Para me ensinar a manter a minha categoria com dignidade fui também convidado a estudar um grosso volume intitulado  Vidas dos franceses ilustres;  a minha mãe lia-me alguns passos em voz alta e, depois de ter evocado um episódio admirável das vidas de Pasteur, Joana  d'Arca e Rolando de Roncesvales, lançava-me um demorado olhar cheio de esperança e de ternura, com o livro nos joelhos.  Só a vi revoltar-se uma vez, vindo à superfície a sua alma russa ante as correcções inesperadas que os autores faiam á História. Eles descreviam , nomeadamente,  a batalha de Borodino como uma vitória francesa, e a minha mãe, depois de ter lido este parágrafo , ficou um momento  perturbada e disse a seguir,  fechando o volume , num tom escandalizado:
- Não é verdade. Borondino foi uma grande vitória russa. É preciso não exagerar."

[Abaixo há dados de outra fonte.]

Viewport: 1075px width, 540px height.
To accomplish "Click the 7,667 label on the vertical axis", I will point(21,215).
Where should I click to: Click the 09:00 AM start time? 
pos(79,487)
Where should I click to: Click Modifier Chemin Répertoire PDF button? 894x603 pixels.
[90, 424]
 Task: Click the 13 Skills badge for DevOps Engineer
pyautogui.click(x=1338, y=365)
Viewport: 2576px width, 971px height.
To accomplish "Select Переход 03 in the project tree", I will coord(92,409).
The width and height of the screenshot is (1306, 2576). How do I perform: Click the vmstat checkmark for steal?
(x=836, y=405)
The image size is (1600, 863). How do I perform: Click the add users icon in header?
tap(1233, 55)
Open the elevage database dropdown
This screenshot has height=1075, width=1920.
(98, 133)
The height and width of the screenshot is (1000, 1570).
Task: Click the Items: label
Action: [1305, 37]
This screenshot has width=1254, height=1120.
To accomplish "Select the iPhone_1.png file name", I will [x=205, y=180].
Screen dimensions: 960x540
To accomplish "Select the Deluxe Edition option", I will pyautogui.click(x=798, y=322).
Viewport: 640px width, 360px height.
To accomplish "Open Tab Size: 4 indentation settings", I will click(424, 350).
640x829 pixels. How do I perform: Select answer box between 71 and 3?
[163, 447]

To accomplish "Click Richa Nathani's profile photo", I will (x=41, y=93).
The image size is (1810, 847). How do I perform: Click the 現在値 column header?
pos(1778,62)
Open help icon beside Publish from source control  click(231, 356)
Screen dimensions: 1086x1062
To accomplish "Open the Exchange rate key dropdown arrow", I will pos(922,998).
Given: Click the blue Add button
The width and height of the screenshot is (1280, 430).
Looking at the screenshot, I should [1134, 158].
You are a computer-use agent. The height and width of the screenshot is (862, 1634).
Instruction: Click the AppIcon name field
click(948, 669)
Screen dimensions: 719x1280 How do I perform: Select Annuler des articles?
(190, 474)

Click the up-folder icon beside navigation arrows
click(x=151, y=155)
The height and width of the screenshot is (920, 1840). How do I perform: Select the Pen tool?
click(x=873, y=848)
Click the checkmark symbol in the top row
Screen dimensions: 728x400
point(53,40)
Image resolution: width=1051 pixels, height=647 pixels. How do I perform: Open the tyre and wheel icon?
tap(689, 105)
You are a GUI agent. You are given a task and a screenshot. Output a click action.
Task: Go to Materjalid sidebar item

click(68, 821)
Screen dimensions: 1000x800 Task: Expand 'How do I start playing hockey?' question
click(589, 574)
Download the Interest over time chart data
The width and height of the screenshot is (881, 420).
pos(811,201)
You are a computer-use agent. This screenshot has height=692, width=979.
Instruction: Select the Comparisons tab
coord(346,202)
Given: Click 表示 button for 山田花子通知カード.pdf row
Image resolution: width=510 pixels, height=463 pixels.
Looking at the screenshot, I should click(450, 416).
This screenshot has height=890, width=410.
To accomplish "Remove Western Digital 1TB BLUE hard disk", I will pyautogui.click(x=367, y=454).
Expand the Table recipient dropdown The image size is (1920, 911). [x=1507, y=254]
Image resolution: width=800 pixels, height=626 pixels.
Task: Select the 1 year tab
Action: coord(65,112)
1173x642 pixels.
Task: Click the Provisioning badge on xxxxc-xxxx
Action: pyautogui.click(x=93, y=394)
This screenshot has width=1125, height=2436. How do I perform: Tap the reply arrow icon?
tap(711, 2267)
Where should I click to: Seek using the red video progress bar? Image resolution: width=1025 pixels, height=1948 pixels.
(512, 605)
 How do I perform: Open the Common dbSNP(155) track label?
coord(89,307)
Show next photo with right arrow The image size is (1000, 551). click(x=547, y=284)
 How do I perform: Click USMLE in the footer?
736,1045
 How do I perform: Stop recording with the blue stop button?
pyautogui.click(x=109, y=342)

Romain Gary, in  A Promessa, Livros do Brasil, Novembro de 2019, pp.90-92
Romain Gary, (1914-1980)
Sobre o Autor:
"Romain Gary nasceu em 1914 em Vilnius, na Lituânia (então Polónia). Judeu de origem russa, emigrou com a sua mãe para Nice em 1928. Em 1940 junta-se ao general de Gaulle e às forças livres francesas em Londres e combate como navegador da esquadrilha «Lorraine» até ao final da guerra. Ferido, recebe a condecoração suprema dos combatentes franceses, Compagnon de la Libération e foi um dos poucos sobreviventes dos duzentos homens da esquadrilha. O êxito dos seus primeiros romances, Educação Europeia e As Raízes do Céu (Prémio Goncourt 1956) tornaram-no imediatamente um escritor famoso em todo o mundo. Ocupou vários postos diplomáticos na Europa e nos EUA. Em 1975, escrevendo sob o pseudónimo Émile Ajar, ganhou de novo o Prémio Goncourt (caso «impossível» na história do prémio) com Uma Vida à Sua Frente. Gary suicidou-se em 1980, pouco mais de um ano depois do suicídio da sua ex-mulher Jean Seberg. Deixou escrito um pequeno opúsculo intitulado Vida e Morte de Émile Ajar, texto extraordinário onde revelou a «mistificação» Ajar."
Sobre o livro:
"No momento em que Romain Gary se preparava para partir para a frente de batalha da Segunda Guerra Mundial, abraçou a mãe e assinou consigo mesmo um compromisso: iria fazer-lhe justiça, daria um sentido à incansável luta solitária daquela mulher para garantir ao filho apenas e só o melhor, e regressaria um dia a casa coberto de louros, «depois de ter vitoriosamente disputado a posse do mundo àqueles cujo potencial de crueldade aprendera a conhecer desde os primeiros passos». Este é o seu testemunho de vida, e é também uma sentida declaração de amor filial. Das recordações da infância em Vilnius à viagem para a Riviera francesa, dos primeiros ensaios na escrita à sua aventura de combate, A Promessa é um emotivo romance de memórias de um dos grandes autores do século XX, que se tornaria um marco da literatura francesa do pós-guerra. Foi vertido para português pela mão de Augusto Abelaira."